Concentrations of cytokines and their respective soluble receptor/receptor antagonists were measured using commercial enzyme-linked immunosorbent assay (ELISA) kits (Quantikine, R&D Systems) according to the manufacturer's specifications. A high sensitivity kit (Quantikine HS, R&D Systems) was used to measure TNF-alpha immunoactivity. A 1:40 dilution of plasma was used to measure soluble sTNF-RII and IL-6-sR; a 1:4 dilution was used to measure IL-2-sR-alpha. All other measurements were carried out using undiluted plasma. All samples were run-in duplicates; the average value of the two measurements is reported. The linear range of each assay and the value used to define an elevated plasma concentration for each cytokine and its corresponding soluble receptor/receptor antagonist are shown in Table 2. Cytokines or soluble receptor/receptor antagonists were considered elevated when their levels were above the 95th percentile for control values (R&D Systems). Circulating levels of cytokines and their respective soluble modulators were measured in 20 age-matched normal subjects (13 men, 7 women) whose mean age and peak V̇o2 were 58.2 ± 7.3 years and 30.1 ± 7.2 ml/kg per min, respectively. All age-matched normal subjects had circulating levels of cytokines and their respective soluble receptors/receptor antagonists below the 95th percentile of control values.

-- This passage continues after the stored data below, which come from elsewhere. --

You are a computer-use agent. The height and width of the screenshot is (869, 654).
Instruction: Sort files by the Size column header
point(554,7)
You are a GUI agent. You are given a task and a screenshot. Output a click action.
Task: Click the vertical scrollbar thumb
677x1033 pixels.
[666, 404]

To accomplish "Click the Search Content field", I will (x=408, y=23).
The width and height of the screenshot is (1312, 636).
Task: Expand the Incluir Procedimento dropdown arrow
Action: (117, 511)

Statistical analysis. Mean age, left ventricular ejection fraction and peak V̇o2 by functional class were compared using one-way analysis of variance. Blood urea nitrogen and creatinine by functional class were compared using the Kruskar-Wallis test. The etiology (ischemic vs. hypertensive) and pharmacologic therapy by functional class were compared using the Fisher exact test. The rates of abnormal cytokine and cytokine endogenous modulator plasma levels by functional class were analyzed using the Mantel-Haenszel test for linear trend.

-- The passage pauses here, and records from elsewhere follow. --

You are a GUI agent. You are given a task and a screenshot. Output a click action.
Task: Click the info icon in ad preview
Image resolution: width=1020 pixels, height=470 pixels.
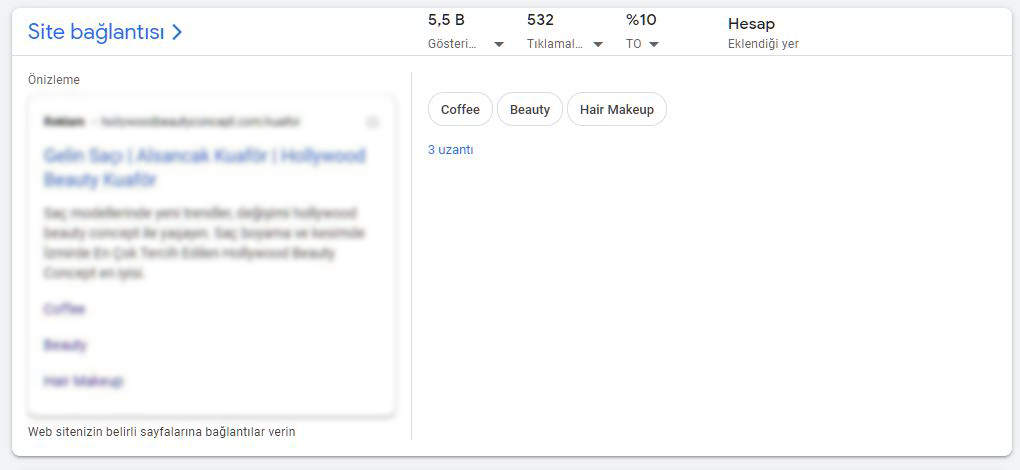coord(372,122)
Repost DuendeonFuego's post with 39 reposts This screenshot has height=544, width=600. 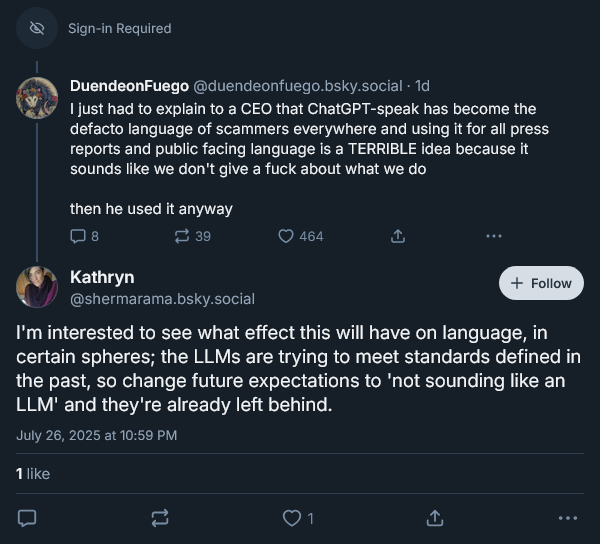(x=182, y=236)
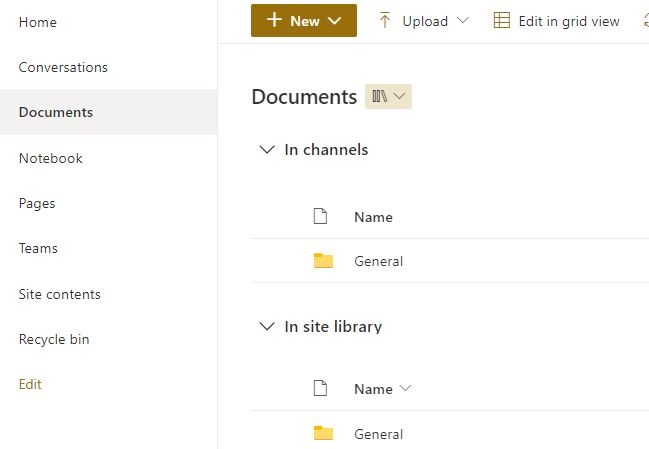Expand the New button chevron

(x=334, y=21)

Summary statistics are presented as the mean value ± 1 SD and percentages. A p value <0.05 was considered significant.
Cytokines and their endogenous modulators in relation to functional class. Individual data for circulating levels of cytokines and their respective endogenous modulators are shown in Fig. 1A, Fig. 2A, Fig. 3A and Fig. 4. The percentages of patients with elevated circulating levels of cytokines and their respective endogenous modulators are shown in Fig. 1B, Fig. 2B and Fig. 3B. Circulating levels of TNF-alpha were within normal range in most patients in functional classes I and II, although they were elevated in 25% and 42% of patients in functional classes III and IV, respectively (Fig. 1A, B). Similarly, circulating levels of sTNF-RII were within normal range in most patients in functional classes I and II, although they were elevated in 55% and 92% of patients in functional classes III and IV, respectively (Fig. 1A, B). The percentage of patients with abnormal TNF-alpha and sTNF-RII increased with functional class (p < 0.007 and p < 0.001, respectively) (Fig. 1B).
Circulating levels of IL-1-beta were in the normal range in all but one patient in functional classes I and II, although they were elevated in 25% and 37% of patients in functional classes III and IV, respectively (Fig. 2A, B). The percentages of patients with elevated IL-1-Ra levels were 19% and 25% in functional classes I and II, respectively, and 45% and 65% in functional classes III and IV, respectively (Fig. 2A, B). As detected with TNF-alpha and sTNF-RII, the percentage of patients with abnormal IL-1-beta and IL-1-Ra increased with functional class (p < 0.001 and p < 0.002, respectively) (Fig. 2B).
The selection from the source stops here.